In reading through SKS Keyserver Network Under Attack, the recommended keyserver for now seems to be https://keys.openpgp.org. It is not using the same SKS software, so using it will require dropping support for SOPS_GPG_KEYSERVER.

bootc commented 3 years ago

Perhaps one way around this would be to have an option to read keys from a file, or to include the key itself in the .sops.yaml file, and avoid having to fetch keys from anywhere?

rinormaloku commented 2 years ago

Perhaps one way around this would be to have an option to read keys from a file, or to include the key itself in the .sops.yaml file, and avoid having to fetch keys from anywhere?

Like, why isn't this already implemented?

amarao commented 2 years ago

I think, having them in a file (the same sops file, or separate file sops file pointing to) would be a really great idea.

yanxke commented 2 years ago

What about https://keys.openpgp.org/ ?

rjhenry commented 2 years ago

What about https://keys.openpgp.org/ ?

Isn't that where they're currently from?
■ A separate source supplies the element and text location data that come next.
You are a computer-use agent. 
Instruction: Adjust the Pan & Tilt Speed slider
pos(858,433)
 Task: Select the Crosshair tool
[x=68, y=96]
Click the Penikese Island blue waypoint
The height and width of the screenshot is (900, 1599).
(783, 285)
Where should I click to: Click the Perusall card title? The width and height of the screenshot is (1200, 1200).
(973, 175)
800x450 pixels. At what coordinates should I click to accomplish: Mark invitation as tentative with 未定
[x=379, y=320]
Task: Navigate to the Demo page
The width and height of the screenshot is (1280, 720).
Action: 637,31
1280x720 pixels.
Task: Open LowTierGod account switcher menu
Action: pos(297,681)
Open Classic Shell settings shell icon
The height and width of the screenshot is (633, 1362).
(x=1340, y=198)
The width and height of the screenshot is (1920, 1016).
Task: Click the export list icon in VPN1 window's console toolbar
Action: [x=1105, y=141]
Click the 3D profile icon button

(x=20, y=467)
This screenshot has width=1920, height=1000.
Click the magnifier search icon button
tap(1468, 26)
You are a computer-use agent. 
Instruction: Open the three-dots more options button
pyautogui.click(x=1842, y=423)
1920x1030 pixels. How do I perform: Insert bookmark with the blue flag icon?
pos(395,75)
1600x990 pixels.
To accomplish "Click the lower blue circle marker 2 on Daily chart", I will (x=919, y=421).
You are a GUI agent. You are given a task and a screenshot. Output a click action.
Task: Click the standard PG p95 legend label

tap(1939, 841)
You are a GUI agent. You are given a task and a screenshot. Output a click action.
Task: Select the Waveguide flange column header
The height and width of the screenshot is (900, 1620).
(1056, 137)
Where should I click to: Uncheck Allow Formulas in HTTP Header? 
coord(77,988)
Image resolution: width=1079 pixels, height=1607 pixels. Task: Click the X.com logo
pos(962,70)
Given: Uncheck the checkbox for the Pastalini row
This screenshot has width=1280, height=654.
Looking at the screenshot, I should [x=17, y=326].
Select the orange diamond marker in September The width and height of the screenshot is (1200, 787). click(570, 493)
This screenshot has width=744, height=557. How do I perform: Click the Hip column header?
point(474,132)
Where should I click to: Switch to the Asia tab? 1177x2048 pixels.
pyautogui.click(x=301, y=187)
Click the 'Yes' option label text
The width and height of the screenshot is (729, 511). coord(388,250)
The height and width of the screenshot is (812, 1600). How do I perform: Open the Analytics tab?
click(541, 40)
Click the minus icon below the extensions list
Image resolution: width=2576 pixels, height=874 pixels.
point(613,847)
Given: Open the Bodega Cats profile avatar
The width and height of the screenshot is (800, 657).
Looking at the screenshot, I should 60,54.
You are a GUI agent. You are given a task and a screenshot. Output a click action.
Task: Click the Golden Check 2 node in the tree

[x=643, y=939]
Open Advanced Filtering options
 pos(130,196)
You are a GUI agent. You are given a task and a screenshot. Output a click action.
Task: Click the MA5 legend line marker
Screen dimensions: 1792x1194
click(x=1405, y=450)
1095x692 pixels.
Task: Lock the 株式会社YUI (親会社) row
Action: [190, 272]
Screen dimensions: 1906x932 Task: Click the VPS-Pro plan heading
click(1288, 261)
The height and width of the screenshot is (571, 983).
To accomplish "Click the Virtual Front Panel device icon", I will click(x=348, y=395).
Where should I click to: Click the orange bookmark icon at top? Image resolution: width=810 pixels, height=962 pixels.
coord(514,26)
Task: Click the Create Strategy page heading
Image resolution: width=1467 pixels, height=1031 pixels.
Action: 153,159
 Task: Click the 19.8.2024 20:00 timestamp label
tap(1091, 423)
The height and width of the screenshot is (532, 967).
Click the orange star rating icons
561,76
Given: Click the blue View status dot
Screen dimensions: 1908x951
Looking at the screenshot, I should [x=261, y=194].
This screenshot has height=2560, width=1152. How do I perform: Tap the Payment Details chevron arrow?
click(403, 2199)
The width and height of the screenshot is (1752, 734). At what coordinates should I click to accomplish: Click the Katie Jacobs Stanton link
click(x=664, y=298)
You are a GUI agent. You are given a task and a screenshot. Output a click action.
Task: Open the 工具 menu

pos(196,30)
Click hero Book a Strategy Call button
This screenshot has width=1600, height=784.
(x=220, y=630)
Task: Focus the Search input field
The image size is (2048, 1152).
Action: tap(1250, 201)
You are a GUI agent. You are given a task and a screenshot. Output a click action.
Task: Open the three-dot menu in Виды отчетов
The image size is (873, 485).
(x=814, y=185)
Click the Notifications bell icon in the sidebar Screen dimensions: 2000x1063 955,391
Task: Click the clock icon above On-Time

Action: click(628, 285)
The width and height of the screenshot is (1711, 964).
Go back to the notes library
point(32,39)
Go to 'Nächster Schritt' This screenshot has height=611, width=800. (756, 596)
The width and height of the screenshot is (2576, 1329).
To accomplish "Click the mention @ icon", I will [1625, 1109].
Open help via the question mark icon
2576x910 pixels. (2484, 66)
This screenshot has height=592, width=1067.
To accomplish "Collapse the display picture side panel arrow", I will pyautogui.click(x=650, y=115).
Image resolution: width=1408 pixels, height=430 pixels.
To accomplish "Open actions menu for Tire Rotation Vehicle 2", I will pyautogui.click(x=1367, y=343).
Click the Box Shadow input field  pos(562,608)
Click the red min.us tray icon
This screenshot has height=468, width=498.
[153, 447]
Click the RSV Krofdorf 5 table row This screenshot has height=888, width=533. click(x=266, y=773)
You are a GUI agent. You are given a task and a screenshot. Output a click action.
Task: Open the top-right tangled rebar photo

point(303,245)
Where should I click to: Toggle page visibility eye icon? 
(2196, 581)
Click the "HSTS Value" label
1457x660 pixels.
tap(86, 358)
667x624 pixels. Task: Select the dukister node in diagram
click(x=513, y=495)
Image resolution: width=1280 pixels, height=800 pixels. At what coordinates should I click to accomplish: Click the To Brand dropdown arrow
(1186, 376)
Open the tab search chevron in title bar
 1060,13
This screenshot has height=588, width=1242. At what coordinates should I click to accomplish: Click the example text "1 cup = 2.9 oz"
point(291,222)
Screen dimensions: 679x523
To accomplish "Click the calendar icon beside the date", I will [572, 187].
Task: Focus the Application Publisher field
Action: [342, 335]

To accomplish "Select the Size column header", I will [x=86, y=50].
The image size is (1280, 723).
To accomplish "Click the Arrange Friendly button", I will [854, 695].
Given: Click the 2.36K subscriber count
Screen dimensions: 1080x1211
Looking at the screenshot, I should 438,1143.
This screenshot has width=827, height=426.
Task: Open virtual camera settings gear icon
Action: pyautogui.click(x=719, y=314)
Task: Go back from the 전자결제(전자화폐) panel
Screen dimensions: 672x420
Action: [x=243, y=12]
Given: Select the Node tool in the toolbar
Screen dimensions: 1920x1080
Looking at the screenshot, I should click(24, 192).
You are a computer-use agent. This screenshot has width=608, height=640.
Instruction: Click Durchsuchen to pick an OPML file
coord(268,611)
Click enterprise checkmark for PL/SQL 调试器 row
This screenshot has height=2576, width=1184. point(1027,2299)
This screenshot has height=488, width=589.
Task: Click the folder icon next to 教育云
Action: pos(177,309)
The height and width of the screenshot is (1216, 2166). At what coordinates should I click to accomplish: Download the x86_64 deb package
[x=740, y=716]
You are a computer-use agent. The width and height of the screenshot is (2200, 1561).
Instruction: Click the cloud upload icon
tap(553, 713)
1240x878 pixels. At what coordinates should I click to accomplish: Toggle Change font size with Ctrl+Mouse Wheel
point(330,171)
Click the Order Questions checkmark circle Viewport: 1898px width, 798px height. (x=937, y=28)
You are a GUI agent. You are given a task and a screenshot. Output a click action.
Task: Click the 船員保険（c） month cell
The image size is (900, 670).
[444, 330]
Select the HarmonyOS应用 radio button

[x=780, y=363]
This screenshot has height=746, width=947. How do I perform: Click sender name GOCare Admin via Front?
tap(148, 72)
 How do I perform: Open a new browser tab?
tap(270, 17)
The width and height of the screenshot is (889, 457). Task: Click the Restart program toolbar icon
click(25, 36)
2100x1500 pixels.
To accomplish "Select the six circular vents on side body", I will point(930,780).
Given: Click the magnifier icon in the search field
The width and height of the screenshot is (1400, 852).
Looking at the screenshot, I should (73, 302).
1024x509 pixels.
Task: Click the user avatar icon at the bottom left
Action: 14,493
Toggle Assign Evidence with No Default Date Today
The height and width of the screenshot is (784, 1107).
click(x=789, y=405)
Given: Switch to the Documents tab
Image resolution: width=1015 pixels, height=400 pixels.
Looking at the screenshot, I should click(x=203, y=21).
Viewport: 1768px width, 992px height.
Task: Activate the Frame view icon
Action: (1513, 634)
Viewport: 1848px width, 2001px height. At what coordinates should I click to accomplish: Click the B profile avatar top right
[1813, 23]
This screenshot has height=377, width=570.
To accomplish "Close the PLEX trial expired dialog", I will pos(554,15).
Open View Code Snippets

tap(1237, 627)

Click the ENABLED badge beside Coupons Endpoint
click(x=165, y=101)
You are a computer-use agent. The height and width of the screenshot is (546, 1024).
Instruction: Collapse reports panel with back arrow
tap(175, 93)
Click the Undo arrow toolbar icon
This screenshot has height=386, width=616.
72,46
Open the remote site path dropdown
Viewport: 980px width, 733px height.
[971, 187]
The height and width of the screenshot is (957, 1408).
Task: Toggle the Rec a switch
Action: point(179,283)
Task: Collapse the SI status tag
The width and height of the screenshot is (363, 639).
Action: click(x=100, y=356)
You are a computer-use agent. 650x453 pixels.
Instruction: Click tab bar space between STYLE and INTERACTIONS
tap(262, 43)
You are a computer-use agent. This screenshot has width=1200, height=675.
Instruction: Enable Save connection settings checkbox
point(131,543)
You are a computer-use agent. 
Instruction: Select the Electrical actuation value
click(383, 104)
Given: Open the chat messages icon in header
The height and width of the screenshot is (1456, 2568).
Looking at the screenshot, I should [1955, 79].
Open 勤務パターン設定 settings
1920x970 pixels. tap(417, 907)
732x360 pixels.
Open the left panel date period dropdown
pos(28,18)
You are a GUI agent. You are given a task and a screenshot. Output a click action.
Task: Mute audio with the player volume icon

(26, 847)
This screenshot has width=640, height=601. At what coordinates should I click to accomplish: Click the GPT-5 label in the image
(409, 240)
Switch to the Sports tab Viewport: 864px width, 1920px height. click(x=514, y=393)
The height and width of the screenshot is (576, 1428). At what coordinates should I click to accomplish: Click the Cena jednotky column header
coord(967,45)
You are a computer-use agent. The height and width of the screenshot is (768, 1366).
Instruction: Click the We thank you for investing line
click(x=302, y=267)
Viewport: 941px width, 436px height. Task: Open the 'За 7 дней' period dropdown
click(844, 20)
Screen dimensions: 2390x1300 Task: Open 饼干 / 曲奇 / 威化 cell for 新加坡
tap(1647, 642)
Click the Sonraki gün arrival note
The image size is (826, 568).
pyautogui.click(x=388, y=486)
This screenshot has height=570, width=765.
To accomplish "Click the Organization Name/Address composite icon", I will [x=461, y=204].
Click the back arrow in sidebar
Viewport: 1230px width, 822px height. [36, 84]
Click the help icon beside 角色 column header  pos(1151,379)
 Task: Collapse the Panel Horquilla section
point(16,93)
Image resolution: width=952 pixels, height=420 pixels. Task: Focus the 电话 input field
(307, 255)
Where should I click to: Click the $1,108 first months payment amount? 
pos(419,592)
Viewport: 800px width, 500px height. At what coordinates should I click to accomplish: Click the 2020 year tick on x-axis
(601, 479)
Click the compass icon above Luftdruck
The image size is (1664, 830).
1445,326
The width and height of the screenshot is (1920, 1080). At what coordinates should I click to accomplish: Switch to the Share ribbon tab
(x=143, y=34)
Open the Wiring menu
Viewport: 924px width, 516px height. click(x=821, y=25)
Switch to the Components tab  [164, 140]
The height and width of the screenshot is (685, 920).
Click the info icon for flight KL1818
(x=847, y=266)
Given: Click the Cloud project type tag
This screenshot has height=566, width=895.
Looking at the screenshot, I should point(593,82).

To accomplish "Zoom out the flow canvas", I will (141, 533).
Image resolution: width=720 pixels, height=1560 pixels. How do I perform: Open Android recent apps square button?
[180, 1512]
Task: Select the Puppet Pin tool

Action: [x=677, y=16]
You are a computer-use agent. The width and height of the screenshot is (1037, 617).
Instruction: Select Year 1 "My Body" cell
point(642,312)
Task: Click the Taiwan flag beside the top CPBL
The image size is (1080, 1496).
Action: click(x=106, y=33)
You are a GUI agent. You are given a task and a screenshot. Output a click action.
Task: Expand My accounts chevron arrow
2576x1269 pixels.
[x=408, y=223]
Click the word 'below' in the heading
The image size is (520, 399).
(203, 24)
At least for 3.7.3: sops/pgp/keysource.go, function getKeyFromKeyServer

func getKeyFromKeyServer(fingerprint string) (openpgp.Entity, error) {
    log.Warn("Deprecation Warning: GPG key fetching from a keyserver within sops will be removed in a future version of sops. See https://github.com/mozilla/sops/issues/727 for more information.")

    url := fmt.Sprintf("https://keys.openpgp.org/vks/v1/by-fingerprint/%s", fingerprint)
    resp, err := http.Get(url)
    if err != nil {
        return openpgp.Entity{}, fmt.Errorf("error getting key from keyserver: %s", err)
    }
    defer resp.Body.Close()
    if resp.StatusCode != 200 {
        return openpgp.Entity{}, fmt.Errorf("keyserver returned non-200 status code %s", resp.Status)
    }
    ents, err := openpgp.ReadArmoredKeyRing(resp.Body)
    if err != nil {
        return openpgp.Entity{}, fmt.Errorf("could not read entities: %s", err)
    }
    return *ents[0], nil
}

The URL is pretty clearly using openpgp. That said, @hiddeco has a lot of changes to this on the develop branch, looking to augment SOPS' handling of PGP to be similar to that of the Flux v2 kustomize controller. See c6236ada5645b6c08e0d87dbb946fcc6d1cfc1a1

EDIT: Looks like gpg.mozilla.org was switched out in 8a09f056dedfc41b98cd03cab14abcc018ea8961

roblon commented 2 years ago

Is there a way to silent the warning?

voidus commented 1 year ago

I think a great way to silence the warning would be a flag to opt into the new behaviour early :)

jascott1 commented 8 months ago

So there is currently no way to silence this deprecation warning?